The design of buildings is important in any community. When creating a sense of place, the design of buildings should complement a well-designed public realm.

While the City of Langley can update its design guidelines for Downtown Langley in the future, even today, the Official Community Plan and Downtown Master Plan provide the framework for Council to ensure that new development and redevelopment contribute to creating a cohesively designed core.


Dave Hall said...

There is a clear distinction between "new development" and "renovation".
The question begs - How much involvement should the City (Council/Mayor and/or staff) have in determining aesthetics of an existing privately owned business? Certainly the Downtown Merchants Association has some interest in encouraging upgrades through their "Getting Fresh" program but this is purely voluntary and generally involves some paint and awning improvements.Renovations do not routinely come before Council and one wonders where the staff resources would come from to finance the "colour police"? The green building that you cite is beyond the generally recognized one way strip that most have advocated a theme approach for over the years. Are you suggesting that this theme approach should extend further? What theme would you suggest and how will you achieve Council support when there have been so many different advocacies in the past (50's heritage, older Langley historical, Art Deco, modern update (present public realm timeless black) etc. ?

Nathan Pachal said...

Themes are not what I'm talking about. If you want, I suggest you check out the City of Vernon guideline.

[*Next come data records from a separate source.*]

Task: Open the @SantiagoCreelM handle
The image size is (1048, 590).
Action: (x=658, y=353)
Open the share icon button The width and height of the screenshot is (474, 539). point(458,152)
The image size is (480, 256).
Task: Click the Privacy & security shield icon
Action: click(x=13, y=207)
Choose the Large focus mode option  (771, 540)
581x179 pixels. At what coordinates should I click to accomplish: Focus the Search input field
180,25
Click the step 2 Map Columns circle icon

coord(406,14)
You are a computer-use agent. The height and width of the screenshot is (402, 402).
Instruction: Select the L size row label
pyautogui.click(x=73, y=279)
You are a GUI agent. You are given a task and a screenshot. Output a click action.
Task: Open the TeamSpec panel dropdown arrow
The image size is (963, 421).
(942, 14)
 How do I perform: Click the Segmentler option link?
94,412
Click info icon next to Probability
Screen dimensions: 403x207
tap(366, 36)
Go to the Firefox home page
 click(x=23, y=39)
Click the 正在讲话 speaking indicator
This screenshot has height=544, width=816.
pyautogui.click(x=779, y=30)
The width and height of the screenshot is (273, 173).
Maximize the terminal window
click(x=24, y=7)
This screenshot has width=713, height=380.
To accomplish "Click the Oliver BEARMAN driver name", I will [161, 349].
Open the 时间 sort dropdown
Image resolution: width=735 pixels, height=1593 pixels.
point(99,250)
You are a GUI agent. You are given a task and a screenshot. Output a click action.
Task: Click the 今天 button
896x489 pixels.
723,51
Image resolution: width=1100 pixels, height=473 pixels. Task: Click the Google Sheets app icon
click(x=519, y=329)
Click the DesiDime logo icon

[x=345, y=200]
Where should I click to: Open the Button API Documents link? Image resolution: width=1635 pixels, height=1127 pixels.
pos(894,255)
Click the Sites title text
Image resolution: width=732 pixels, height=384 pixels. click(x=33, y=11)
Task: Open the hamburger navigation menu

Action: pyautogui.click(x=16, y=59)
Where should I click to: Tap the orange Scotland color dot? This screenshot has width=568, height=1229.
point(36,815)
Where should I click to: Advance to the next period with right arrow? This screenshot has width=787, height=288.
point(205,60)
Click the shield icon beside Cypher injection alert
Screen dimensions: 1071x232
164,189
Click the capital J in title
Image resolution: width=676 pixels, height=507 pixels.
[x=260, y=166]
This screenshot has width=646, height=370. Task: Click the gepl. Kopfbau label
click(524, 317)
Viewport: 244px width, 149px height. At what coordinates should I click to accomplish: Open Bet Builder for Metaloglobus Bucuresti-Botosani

Even the City of Langley's own OCP and Downtown Master Plan spend a good amount of time talking about built-form. Built-form is very much something that Council would be focusing on. Placemaking is 100% the role of a city.

Dave Hall said...

How does one establish "built-form" or "placemaking" without some concept of what the public and business community wishes to envision? You can't simply dismiss the concept of themes as these have been the only true discussions that have arisen to drive concepts like the Downtown master Plan or the "public Realm" initiatives that have been most recently adopted. The OCP has had some consultation with "focus groups" and has been modified over the years with little citizen engagement in public forums or consultation.Frankly there has been a very low turn-out at any "open houses" intended to gain public response to proposals. How would you change this?And once again - how far would you extend the Downtown reach and to what extent would you impose form and character guidelines on existing property owners???
Is there anyone else out there that might comment?

Anonymous said...

Sure, I'll comment. That shade of green looks gross.